Entries on where the items appear:

»»

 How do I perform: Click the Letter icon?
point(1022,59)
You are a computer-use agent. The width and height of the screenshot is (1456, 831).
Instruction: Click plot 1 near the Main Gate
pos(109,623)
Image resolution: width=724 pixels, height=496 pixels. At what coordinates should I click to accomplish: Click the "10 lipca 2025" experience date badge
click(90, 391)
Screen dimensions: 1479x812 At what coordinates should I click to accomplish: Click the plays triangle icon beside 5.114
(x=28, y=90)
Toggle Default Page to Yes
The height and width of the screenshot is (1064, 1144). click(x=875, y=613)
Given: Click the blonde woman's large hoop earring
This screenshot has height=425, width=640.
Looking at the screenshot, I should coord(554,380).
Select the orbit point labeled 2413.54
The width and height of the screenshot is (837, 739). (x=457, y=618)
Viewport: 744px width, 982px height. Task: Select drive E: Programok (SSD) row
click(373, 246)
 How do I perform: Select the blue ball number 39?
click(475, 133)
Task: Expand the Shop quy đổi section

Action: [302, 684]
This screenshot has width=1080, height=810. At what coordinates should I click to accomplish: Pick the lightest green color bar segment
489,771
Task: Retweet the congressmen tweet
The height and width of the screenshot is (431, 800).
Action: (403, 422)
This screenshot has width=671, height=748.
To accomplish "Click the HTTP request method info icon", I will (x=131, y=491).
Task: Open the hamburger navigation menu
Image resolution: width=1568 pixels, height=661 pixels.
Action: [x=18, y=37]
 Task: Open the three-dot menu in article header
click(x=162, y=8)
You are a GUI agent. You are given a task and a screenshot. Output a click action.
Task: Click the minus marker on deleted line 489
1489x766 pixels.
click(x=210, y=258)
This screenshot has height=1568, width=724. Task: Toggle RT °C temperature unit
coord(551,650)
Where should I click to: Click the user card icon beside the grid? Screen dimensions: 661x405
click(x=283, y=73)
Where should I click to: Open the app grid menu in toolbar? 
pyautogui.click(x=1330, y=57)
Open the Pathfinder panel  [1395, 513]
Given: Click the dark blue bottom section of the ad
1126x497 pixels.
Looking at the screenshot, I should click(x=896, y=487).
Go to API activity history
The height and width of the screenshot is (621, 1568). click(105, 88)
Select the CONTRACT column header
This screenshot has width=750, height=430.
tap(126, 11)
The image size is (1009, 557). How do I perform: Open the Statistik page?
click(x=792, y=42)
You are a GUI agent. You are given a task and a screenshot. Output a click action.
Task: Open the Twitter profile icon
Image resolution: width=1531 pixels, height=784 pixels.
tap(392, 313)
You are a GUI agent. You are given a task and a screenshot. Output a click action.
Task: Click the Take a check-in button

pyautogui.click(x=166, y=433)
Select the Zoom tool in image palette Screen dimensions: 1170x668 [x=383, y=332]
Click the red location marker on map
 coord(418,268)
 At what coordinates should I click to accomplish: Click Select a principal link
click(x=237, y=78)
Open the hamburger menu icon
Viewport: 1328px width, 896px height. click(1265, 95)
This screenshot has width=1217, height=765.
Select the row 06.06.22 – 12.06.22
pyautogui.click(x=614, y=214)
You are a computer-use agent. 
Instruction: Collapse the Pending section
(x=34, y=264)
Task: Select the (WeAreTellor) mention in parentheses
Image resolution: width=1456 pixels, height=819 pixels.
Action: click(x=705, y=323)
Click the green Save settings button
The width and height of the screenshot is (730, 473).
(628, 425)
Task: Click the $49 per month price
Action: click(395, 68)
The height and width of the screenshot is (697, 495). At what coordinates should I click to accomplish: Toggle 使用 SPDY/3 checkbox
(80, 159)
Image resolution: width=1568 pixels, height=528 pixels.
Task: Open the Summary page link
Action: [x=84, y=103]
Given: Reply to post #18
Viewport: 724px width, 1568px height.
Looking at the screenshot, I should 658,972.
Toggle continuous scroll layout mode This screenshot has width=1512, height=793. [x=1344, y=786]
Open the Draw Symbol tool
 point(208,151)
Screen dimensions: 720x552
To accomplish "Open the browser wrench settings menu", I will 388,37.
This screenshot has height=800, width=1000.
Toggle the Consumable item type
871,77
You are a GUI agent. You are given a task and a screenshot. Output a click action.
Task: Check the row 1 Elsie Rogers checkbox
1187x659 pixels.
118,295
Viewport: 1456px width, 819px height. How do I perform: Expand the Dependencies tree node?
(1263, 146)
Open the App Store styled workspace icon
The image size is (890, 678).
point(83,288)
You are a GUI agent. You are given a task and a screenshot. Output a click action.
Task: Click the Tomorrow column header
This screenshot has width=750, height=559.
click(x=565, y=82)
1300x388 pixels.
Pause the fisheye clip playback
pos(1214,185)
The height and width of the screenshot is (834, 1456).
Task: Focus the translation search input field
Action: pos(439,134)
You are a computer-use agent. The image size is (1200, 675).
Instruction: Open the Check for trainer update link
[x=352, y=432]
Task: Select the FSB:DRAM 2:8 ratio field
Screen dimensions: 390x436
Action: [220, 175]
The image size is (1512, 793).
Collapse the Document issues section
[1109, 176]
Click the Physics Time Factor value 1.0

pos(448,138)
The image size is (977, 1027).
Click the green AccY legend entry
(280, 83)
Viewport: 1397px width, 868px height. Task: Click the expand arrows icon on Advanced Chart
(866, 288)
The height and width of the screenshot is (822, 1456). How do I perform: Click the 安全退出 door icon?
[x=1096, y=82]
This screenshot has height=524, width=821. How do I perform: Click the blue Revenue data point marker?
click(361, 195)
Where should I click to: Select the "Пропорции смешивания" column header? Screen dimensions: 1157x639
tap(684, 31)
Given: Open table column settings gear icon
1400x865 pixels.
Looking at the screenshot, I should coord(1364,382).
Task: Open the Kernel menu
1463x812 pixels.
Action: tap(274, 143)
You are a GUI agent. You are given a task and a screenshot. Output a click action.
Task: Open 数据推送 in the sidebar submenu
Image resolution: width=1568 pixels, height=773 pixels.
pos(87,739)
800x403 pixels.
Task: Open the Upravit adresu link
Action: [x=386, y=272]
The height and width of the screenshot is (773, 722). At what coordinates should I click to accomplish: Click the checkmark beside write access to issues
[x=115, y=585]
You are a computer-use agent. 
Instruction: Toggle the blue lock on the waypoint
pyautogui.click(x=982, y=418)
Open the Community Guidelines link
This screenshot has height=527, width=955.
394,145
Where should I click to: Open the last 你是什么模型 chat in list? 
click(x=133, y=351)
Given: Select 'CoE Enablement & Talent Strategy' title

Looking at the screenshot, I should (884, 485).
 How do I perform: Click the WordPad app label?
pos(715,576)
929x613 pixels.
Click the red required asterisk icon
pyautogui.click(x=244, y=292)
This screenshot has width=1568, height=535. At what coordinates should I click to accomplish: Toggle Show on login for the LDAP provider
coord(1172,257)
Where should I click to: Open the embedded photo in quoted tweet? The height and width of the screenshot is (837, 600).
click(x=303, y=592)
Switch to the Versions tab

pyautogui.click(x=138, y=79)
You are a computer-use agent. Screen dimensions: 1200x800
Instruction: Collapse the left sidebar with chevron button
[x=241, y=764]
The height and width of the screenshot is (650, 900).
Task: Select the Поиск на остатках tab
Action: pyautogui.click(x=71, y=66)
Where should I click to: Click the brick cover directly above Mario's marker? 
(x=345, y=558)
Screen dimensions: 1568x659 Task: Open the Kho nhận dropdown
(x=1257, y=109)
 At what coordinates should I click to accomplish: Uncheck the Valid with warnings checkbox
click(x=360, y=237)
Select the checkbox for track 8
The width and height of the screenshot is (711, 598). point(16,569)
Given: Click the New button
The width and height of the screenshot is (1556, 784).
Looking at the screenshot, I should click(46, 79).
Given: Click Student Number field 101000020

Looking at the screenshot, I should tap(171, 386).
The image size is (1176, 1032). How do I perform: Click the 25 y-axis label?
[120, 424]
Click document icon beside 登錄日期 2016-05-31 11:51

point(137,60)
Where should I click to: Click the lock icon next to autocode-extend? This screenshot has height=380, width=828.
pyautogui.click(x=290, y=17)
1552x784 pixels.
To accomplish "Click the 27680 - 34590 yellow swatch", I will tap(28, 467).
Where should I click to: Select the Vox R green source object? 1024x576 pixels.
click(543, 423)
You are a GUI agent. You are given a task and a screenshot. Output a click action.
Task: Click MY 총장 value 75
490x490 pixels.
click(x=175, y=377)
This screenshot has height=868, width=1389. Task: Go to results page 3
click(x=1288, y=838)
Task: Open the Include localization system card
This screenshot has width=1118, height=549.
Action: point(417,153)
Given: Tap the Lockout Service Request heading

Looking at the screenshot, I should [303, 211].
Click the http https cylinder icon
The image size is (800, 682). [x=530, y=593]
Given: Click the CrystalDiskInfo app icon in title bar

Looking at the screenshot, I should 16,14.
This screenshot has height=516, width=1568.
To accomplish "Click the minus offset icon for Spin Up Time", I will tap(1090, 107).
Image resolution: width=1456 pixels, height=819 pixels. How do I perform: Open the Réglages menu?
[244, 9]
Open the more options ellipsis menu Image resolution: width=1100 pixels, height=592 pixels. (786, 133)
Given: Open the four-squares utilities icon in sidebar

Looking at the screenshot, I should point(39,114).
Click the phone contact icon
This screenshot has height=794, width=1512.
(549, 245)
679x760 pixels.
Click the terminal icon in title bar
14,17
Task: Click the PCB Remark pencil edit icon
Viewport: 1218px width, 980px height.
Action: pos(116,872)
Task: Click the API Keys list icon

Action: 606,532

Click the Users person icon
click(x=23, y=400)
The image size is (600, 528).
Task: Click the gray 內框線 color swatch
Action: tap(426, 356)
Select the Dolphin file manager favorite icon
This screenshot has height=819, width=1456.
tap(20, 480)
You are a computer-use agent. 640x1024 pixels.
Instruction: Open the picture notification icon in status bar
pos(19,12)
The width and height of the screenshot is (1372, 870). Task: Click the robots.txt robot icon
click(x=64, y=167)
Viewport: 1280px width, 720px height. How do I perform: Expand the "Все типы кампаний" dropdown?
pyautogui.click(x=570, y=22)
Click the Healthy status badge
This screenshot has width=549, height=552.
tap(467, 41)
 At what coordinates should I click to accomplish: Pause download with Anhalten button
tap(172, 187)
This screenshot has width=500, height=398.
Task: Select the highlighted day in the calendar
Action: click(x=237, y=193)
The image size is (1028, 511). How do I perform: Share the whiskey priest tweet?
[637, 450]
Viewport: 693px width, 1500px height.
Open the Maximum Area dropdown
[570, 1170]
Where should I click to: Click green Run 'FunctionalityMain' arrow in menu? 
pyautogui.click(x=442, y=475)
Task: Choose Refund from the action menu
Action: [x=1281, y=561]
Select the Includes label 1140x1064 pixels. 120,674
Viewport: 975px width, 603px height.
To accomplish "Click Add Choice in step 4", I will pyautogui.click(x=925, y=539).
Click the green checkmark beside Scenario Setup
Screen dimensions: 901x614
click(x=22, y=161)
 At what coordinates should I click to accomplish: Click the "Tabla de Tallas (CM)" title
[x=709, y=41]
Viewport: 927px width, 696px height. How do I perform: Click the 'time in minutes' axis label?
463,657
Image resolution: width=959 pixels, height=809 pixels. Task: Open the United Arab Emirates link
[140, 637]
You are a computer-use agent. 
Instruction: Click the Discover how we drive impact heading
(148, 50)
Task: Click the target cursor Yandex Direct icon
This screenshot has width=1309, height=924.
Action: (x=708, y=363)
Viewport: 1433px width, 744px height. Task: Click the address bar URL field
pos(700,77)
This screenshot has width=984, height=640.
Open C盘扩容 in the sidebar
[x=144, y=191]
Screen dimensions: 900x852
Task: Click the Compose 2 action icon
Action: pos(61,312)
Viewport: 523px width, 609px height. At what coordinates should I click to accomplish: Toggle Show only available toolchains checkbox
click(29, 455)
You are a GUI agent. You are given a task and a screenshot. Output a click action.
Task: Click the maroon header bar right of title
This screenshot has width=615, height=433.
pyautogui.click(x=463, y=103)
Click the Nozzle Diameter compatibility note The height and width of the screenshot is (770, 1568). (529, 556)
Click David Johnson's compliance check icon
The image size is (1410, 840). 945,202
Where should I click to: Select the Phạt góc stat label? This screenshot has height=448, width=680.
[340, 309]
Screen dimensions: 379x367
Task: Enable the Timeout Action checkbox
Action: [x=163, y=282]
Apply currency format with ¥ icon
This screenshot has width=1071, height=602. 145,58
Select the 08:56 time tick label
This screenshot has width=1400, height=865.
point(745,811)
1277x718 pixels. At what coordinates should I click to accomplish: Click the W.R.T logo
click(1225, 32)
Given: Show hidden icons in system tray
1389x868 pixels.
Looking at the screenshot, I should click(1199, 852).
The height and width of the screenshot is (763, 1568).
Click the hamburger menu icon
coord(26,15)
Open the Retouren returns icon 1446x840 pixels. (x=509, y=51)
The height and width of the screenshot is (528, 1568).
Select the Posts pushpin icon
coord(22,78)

««

- [Objective]: Recast the part of the records that opens with the line containing "Task: Click the PCB Remark pencil edit icon" and closes with the line containing "pyautogui.click(x=570, y=22)" as a JSON list of strings, one per line, leaving out blank lines.

- [Problem solution]:
[
  "Task: Click the PCB Remark pencil edit icon",
  "Viewport: 1218px width, 980px height.",
  "Action: pos(116,872)",
  "Task: Click the API Keys list icon",
  "Action: 606,532",
  "Click the Users person icon",
  "click(x=23, y=400)",
  "The image size is (600, 528).",
  "Task: Click the gray 內框線 color swatch",
  "Action: tap(426, 356)",
  "Select the Dolphin file manager favorite icon",
  "This screenshot has height=819, width=1456.",
  "tap(20, 480)",
  "You are a computer-use agent. 640x1024 pixels.",
  "Instruction: Open the picture notification icon in status bar",
  "pos(19,12)",
  "The width and height of the screenshot is (1372, 870). Task: Click the robots.txt robot icon",
  "click(x=64, y=167)",
  "Viewport: 1280px width, 720px height. How do I perform: Expand the \"Все типы кампаний\" dropdown?",
  "pyautogui.click(x=570, y=22)"
]